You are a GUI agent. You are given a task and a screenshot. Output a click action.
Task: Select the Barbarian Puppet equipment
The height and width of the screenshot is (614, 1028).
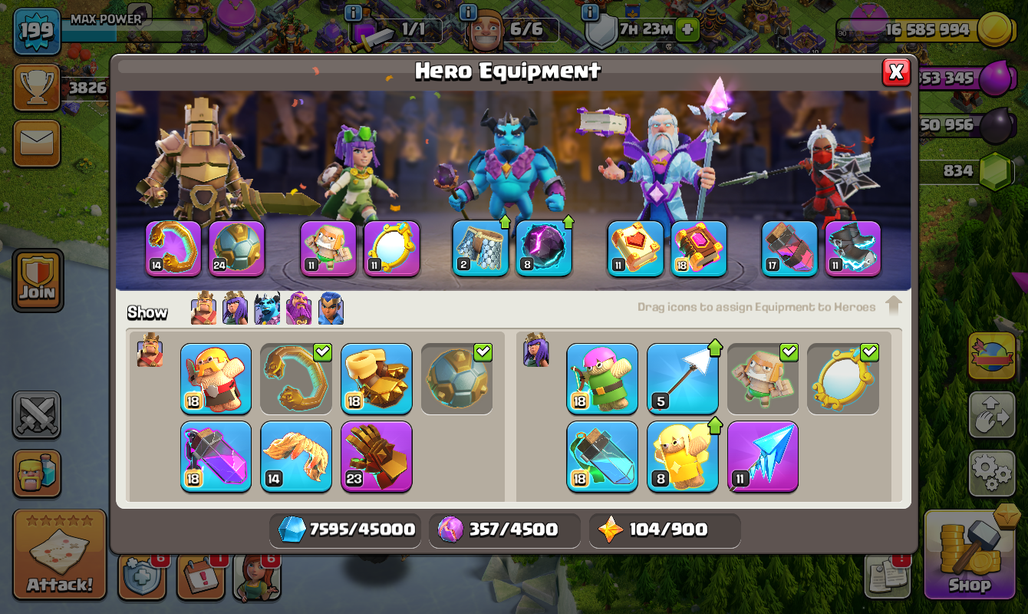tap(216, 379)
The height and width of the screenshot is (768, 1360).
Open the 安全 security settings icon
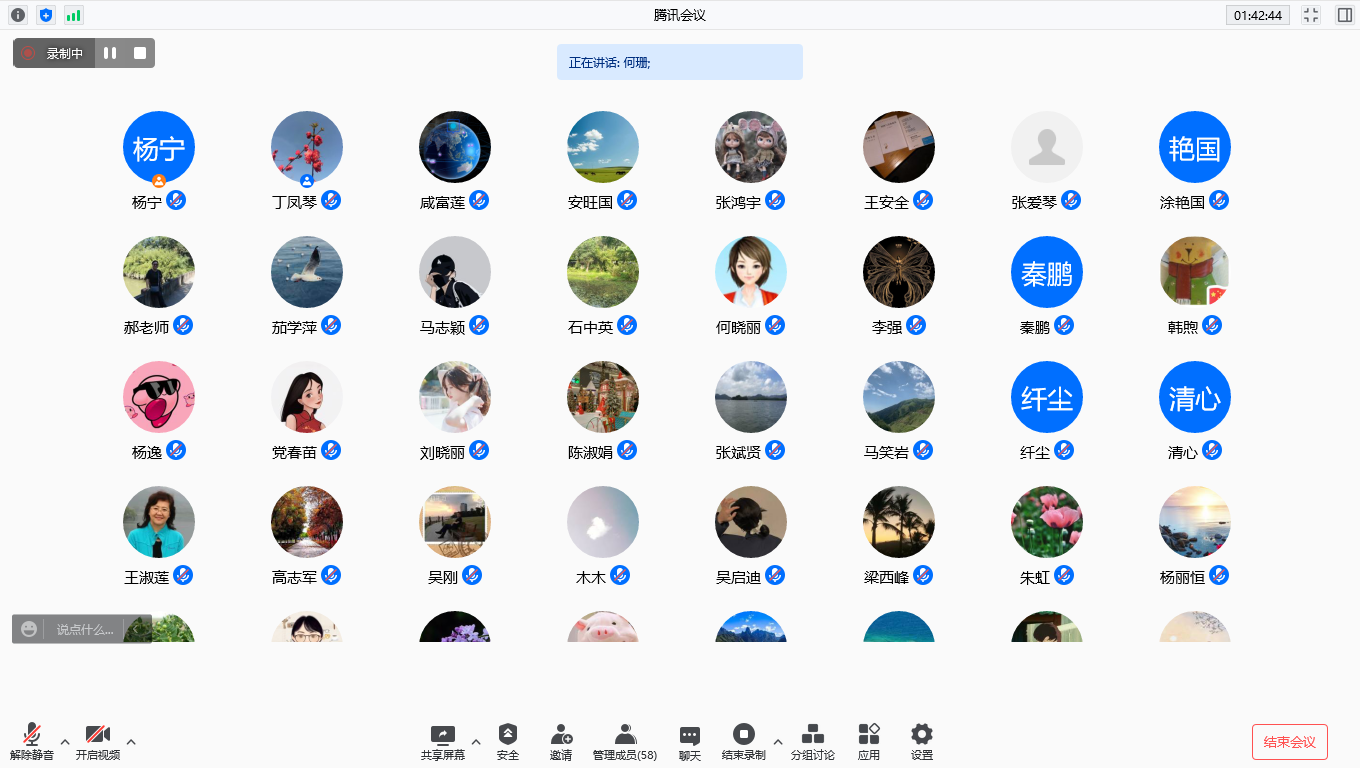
+ + + + + + +
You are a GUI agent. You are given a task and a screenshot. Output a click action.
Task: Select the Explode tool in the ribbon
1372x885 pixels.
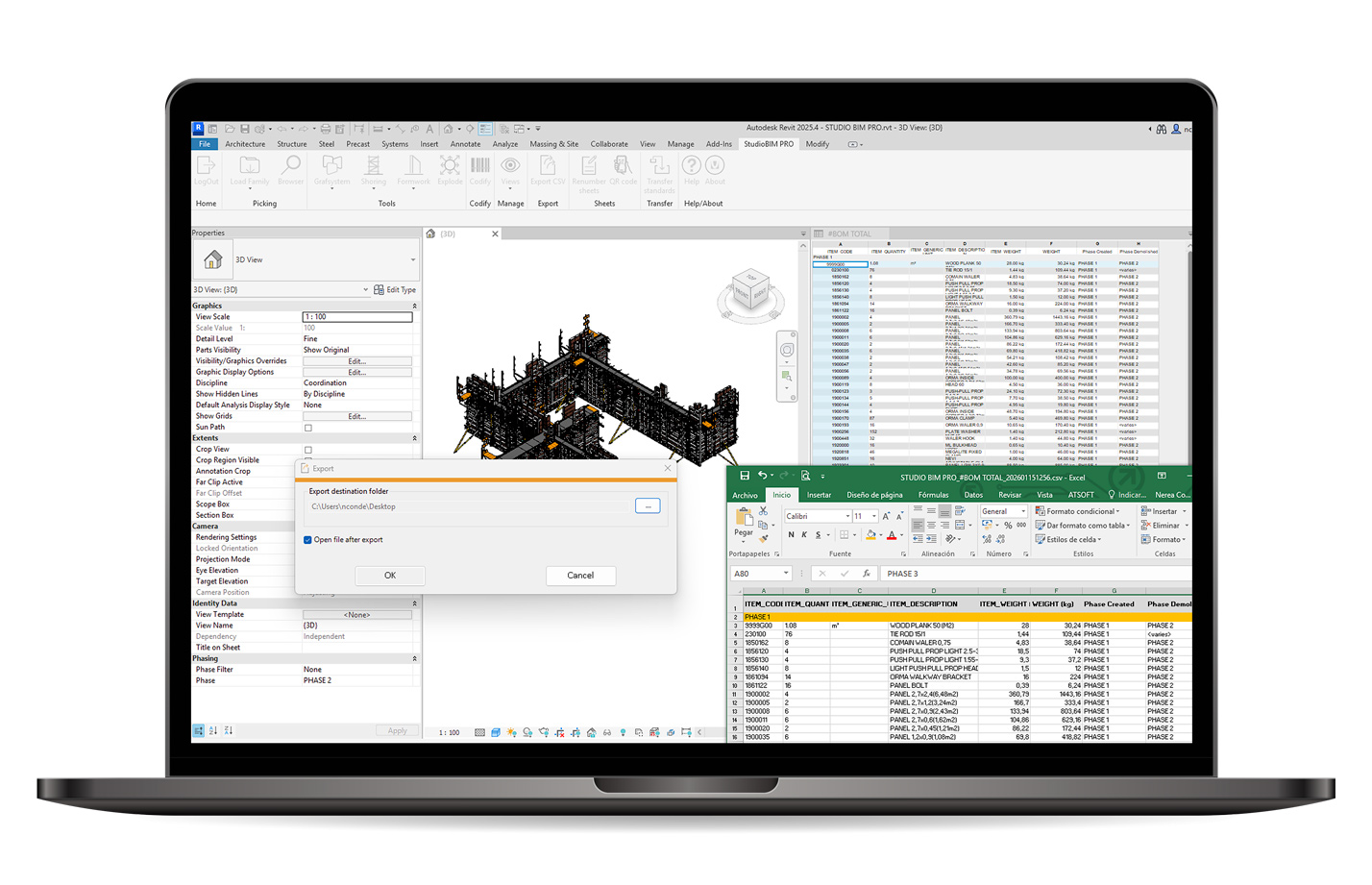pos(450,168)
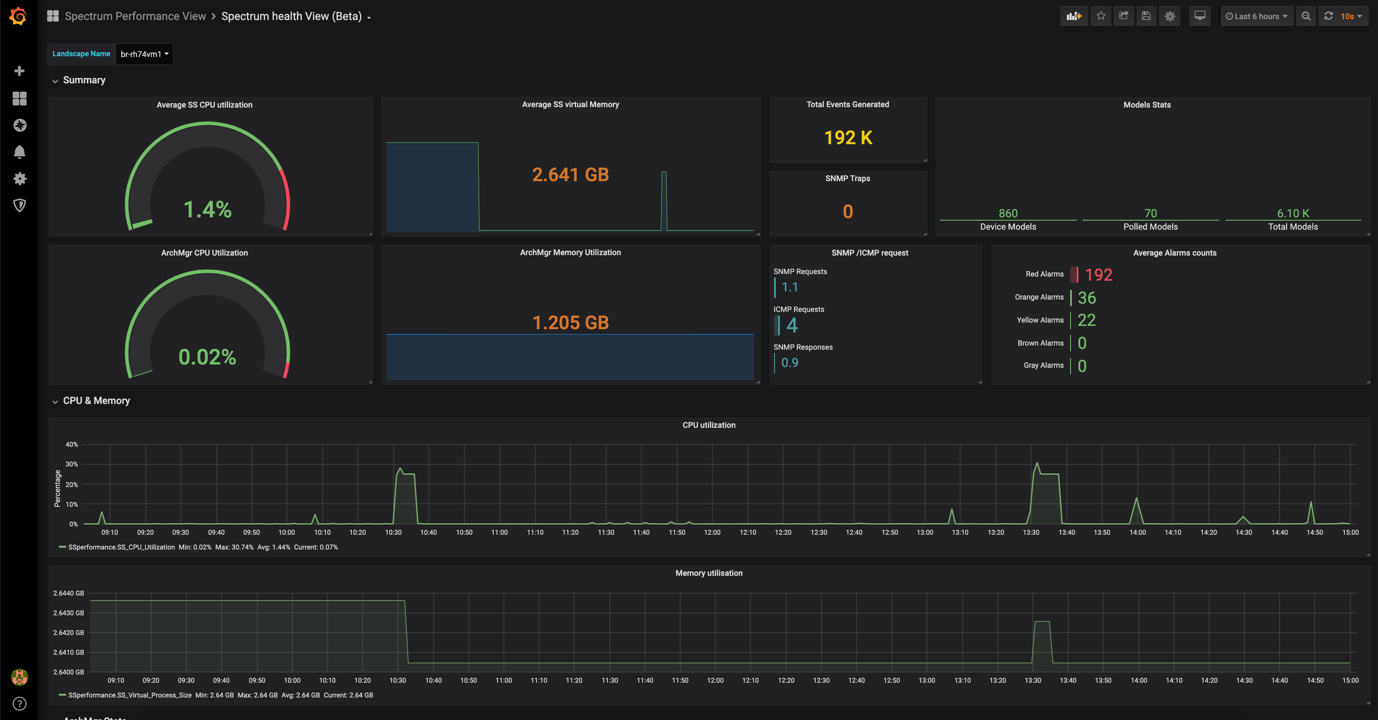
+ + + + + + +
PROBLEM REQUIREMENTS: Give back exactly, and solely, the section of the data above bounded by the line containing "Task: Select the Barbarian Puppet equipment" and the line containing "Open the 安全 security settings icon", both bounding lines included and pictures omitted.

OUTPUT FOR THIS TASK:
Task: Select the Barbarian Puppet equipment
The height and width of the screenshot is (614, 1028).
tap(216, 379)
The height and width of the screenshot is (768, 1360).
Open the 安全 security settings icon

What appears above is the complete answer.